Interdisciplinary care is essential for managing rare diseases affecting multiple organ systems. Effective collaboration among specialists, primary care providers, and researchers requires seamless communication and data sharing, which can be hindered by fragmented healthcare systems and incompatible digital platforms. Differing clinical perspectives and treatment priorities can also lead to inconsistencies in patient care. Additionally, logistical barriers such as scheduling conflicts and limited access to specialised expertise may delay diagnoses and interventions. In amyloidosis, the time from first presentation until the diagnosis may take several years, especially in more unusual disease presentations [4]. Addressing these challenges require improved interoperability of health systems, standardised protocols, and integrated digital tools to enhance coordination and optimize patient outcomes. Large-scale, systematically collected clinical data are essential to improving disease characterization, understanding natural history, and optimizing treatment strategies [5]. While previous amyloidosis registries, such as the THAOS study, have provided valuable insights into disease epidemiology and prognosis [6,7], there remains a need for standardised and interoperable, continuous real-world, longitudinal data collection that reflect contemporary diagnostic and therapeutic advancements, allowing collaborative data collection between centers. Such prospective registries play a critical role in identifying prognostic markers, evaluating treatment responses, and supporting the development of personalised management approaches.
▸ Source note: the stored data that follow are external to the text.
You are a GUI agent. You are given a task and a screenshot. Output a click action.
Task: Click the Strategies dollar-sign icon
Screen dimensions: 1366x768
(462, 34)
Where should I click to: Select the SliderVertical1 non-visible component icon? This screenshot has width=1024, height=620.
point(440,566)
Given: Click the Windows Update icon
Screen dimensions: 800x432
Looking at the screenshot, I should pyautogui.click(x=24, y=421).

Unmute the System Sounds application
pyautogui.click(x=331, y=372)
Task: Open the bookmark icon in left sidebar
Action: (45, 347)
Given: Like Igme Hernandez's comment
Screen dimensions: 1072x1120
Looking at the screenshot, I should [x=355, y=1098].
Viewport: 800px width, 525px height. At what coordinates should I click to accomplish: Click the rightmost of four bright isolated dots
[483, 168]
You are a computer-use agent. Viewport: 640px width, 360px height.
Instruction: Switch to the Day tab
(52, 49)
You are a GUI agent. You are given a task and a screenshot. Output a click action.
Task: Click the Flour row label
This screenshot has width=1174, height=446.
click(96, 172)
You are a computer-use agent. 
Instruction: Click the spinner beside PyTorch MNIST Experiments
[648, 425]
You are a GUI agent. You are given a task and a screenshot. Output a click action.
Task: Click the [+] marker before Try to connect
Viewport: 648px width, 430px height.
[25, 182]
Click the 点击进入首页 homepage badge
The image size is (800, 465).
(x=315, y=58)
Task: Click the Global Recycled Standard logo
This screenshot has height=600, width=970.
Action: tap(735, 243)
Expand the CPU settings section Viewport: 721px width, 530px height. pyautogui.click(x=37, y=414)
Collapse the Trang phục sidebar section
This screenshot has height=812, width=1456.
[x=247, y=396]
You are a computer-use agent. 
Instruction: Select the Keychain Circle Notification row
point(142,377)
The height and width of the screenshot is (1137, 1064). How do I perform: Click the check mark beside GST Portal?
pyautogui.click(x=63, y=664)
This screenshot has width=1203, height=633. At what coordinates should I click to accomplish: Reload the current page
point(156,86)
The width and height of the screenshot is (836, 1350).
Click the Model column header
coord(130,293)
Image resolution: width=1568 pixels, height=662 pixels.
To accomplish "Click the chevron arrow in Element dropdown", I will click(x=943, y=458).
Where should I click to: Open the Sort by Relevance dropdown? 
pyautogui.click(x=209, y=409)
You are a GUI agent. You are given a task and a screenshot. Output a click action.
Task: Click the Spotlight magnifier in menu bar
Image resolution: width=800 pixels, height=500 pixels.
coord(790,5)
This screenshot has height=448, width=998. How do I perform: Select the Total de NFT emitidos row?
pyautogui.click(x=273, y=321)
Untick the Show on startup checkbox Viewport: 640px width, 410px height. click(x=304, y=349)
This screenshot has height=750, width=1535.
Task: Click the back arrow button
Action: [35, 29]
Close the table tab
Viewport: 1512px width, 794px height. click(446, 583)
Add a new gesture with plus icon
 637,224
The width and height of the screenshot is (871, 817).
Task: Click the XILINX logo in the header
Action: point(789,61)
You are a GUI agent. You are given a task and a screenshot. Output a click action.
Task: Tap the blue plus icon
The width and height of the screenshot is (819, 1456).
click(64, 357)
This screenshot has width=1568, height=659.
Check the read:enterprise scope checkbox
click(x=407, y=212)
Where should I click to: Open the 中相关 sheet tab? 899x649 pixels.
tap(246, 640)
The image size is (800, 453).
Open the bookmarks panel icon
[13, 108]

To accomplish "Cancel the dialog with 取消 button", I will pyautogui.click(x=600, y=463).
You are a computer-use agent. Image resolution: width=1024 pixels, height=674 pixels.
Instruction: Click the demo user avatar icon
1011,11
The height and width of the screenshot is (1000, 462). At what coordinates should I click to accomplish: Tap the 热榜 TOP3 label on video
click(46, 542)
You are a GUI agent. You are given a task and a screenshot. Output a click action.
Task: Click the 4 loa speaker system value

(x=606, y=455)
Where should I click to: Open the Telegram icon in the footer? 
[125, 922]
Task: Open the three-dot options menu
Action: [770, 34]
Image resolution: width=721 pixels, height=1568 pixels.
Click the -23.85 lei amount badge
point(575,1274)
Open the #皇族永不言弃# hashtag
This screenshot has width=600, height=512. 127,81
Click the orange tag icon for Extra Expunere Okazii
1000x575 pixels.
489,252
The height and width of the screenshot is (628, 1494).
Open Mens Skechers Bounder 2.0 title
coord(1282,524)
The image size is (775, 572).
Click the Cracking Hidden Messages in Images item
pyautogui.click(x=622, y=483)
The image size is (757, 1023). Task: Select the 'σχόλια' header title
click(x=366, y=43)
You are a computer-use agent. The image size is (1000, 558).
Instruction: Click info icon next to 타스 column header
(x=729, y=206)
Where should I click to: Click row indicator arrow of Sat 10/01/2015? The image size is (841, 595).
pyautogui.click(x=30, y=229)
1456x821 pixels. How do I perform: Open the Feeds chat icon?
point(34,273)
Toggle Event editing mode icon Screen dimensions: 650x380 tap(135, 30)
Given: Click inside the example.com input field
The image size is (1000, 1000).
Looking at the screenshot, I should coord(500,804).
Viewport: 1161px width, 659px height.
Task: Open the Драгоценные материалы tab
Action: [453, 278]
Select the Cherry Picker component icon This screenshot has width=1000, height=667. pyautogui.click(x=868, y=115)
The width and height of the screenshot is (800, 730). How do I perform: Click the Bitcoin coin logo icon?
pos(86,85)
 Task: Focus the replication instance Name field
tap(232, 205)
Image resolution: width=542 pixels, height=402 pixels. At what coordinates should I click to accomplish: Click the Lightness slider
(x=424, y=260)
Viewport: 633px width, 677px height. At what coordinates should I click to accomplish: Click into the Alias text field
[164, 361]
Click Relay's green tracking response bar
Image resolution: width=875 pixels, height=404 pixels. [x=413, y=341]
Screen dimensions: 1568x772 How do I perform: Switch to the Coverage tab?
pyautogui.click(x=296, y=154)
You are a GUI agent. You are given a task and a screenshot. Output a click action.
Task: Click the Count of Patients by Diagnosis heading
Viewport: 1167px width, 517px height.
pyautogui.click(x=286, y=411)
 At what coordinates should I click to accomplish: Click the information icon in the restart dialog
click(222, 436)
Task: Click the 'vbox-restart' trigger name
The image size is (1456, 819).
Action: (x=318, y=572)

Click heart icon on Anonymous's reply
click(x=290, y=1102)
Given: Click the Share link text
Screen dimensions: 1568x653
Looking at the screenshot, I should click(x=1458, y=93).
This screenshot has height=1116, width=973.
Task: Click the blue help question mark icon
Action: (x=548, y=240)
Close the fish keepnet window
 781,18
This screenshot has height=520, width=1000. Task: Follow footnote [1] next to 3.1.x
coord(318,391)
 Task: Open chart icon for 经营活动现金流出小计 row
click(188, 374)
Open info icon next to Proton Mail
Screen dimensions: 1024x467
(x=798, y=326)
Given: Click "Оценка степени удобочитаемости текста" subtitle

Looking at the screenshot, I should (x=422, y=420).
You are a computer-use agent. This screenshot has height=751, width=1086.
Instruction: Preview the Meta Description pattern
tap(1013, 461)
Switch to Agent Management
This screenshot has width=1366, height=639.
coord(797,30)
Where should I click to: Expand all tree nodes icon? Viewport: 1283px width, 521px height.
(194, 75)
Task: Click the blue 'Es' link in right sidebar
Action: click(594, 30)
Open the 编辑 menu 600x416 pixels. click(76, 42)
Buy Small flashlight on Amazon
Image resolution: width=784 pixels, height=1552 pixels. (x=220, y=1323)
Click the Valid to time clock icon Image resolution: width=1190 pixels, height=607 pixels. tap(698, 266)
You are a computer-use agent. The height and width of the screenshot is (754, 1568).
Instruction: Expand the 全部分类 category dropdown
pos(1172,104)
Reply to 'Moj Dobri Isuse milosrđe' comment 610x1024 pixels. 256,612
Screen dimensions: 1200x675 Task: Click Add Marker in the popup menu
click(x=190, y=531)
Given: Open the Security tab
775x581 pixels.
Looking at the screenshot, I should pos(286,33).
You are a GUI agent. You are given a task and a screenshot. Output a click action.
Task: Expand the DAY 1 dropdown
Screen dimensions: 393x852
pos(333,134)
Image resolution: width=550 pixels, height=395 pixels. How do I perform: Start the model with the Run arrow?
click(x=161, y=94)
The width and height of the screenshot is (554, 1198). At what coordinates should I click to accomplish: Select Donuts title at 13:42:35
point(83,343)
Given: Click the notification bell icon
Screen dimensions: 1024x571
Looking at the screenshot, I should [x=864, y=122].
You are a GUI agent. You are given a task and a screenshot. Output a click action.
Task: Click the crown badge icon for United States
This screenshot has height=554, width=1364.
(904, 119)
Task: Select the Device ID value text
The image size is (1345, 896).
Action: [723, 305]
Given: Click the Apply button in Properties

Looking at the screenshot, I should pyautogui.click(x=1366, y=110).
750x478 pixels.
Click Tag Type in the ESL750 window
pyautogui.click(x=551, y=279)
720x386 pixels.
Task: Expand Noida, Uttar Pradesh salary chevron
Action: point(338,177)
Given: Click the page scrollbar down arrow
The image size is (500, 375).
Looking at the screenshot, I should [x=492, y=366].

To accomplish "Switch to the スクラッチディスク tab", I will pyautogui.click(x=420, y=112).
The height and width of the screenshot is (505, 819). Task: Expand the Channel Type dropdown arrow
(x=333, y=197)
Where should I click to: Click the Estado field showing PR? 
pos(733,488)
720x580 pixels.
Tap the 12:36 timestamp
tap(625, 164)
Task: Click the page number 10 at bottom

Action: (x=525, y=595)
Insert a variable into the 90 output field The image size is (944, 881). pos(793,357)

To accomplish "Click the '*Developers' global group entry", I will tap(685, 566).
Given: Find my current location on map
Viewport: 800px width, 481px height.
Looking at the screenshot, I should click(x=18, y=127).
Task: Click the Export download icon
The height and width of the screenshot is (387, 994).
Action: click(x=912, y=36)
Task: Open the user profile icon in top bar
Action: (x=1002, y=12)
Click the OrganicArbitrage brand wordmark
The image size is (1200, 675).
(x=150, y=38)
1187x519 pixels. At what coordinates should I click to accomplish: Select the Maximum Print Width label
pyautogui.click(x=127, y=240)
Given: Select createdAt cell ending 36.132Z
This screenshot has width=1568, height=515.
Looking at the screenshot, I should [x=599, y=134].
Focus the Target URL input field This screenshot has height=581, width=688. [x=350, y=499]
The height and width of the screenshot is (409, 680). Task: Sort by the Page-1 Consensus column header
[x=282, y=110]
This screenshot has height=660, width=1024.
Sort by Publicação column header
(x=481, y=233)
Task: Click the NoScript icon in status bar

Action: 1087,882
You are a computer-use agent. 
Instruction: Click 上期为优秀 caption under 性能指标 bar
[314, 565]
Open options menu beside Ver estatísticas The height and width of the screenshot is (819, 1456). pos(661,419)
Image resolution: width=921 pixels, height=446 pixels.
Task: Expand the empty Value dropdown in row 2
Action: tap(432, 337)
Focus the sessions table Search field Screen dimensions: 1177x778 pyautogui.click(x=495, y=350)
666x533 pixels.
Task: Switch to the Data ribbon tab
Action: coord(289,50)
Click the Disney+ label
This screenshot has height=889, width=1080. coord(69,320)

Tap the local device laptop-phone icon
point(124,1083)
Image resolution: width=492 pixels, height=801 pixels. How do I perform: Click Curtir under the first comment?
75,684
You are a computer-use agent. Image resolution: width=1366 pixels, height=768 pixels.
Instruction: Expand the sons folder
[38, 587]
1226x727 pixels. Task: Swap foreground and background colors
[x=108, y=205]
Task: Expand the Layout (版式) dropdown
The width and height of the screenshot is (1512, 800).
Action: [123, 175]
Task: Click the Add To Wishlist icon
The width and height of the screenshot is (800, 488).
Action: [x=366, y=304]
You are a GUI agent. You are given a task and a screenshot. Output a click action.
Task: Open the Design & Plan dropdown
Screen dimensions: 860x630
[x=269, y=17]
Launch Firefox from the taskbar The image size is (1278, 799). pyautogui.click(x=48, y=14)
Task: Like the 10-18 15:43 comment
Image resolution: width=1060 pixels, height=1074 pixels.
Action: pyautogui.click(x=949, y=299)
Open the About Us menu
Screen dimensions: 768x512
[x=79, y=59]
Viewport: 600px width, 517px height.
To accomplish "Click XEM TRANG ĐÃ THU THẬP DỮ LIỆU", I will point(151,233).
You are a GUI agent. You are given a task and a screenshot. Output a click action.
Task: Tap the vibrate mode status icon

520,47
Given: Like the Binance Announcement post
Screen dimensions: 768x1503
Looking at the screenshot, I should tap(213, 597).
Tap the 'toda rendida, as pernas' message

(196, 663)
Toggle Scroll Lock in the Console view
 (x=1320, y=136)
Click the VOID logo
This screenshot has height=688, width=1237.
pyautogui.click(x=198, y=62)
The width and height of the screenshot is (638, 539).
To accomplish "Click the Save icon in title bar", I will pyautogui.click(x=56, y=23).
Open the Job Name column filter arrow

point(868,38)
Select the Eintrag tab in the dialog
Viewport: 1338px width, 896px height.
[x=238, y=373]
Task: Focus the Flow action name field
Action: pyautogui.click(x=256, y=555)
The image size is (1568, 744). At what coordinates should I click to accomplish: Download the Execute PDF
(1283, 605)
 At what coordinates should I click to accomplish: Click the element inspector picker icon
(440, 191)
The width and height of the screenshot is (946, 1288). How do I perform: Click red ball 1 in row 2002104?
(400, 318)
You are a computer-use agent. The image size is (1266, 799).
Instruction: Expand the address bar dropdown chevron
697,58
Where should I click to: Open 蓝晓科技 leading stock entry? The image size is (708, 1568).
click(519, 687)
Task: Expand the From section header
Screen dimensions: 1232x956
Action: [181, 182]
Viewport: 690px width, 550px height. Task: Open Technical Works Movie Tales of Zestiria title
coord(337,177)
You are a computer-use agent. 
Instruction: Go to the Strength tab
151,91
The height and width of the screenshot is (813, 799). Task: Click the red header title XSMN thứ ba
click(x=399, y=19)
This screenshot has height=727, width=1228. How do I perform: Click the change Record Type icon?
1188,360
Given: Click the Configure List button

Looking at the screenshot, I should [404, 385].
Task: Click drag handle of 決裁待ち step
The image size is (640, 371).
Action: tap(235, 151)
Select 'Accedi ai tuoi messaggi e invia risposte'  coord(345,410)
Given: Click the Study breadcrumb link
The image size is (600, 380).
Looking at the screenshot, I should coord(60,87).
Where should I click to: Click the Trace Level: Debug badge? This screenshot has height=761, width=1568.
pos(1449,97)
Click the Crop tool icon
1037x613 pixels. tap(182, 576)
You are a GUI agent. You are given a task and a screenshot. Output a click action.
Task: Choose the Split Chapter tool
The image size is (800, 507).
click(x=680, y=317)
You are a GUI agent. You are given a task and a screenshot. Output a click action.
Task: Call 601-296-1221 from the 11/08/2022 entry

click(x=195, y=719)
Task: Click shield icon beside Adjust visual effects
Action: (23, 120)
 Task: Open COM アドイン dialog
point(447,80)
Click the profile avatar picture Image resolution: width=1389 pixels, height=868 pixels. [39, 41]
In this study, we envision in depth standardization and interoperability enabling federated collaboration, expanding the potential of a single-center registry.
Objectives
To address these gaps, we established a prospective interdisciplinary amyloidosis registry at our university hospital, aiming to systematically collect and analyse clinical, laboratory, imaging, and patient-reported outcomes from individuals diagnosed with systemic amyloidosis. This digital registry serves as a resource for both observational and translational research, fostering collaborations in biomarker discovery, disease modelling, and therapeutic innovations. For rare diseases like amyloidosis, digital registries improve data accuracy, enable real-time sharing, and support predictive models for disease progression. They also foster international collaboration, broadening our understanding of rare conditions. Our prospective registry study leverages digital innovations to collect high-quality data, advance clinical research, and improve patient care while ensuring a secure and sustainable framework for collaborative amyloidosis research. The present study describes the design, methodology, objectives and IT-specifications of this registry and provides a framework for future research and clinical applications. Importantly, this registry study incorporates individualization of data collection based on clinical care, integrating data collection smoothly into clinical care processes. Here, we roll out an example for time-efficient, care-based data collection for present and future interoperable and big-data analysis.
Methods and analysis
Study setting
The interdisciplinary Amyloidosis Registry is hosted by the Charité – Universitätsmedizin Berlin and embedded in the specialised Amyloidosis Center Charité Berlin (ACCB), which encompasses several medical specialties, including neurology, cardiology, hematology-oncology, nephrology, gastroenterology, radiology, nuclear medicine and ophthalmology. The study was approved by local ethical committee of the Charité – Universitätsmedizin Berlin and was registered under the identifier DRKS00032002 at the German Registry of Clinical Studies (DRKS – Deutsches Register Klinischer Studien). Participants are recruited via the ACCB outpatient clinic as well as from referring physicians with suspected or confirmed diagnosis of amyloidosis. Referring physicians are openly invited to present cases at the ACCB case conference (contact via amyloidosis-center@charite.de) and scheduled for study inclusion and data collection in the corresponding ACCB specialty outpatient clinic. The study is purely observational and collects longitudinal data from patients with amyloidosis or suspected amyloidosis (until exclusion of amyloidosis). Primary presentation of patients with amyloidosis requires the identification of [1] organ manifestation, [2] amyloid type, and [3] therapeutic approach. Since many types of amyloidosis can affect several different organ systems, patients may present at different specialists, which can impose challenges in the structured documentation and continuation of workflow. To address this, patient cases are discussed in weekly case conferences in an interdisciplinarity fashion, always including at least one specialised cardiologist, neurologist, and hematologist, as well as a nuclear medicine specialist, and specialists depending on the respective organ manifestation of patients discussed. In the case conference, the diagnosis is either confirmed and treatment as well as follow-up procedure depending on the respective diagnosis decided, or further diagnostics and a new case conference are planned.
Study status
Ongoing (study start: 03.04.2020; study duration: at least 10 years; end date: 03.04.2030 or later; expected completion of participant recruitment: 2030 or later, expected results from study: 2030 and earlier for sub-study results). On March 31st 2026, recruitment included a total of 849 patients.
Eligibility criteria
Inclusion criteria.
- 1. Age ≥ 18 years
- 2. Patients with suspected or diagnosed amyloidosis (any of the below)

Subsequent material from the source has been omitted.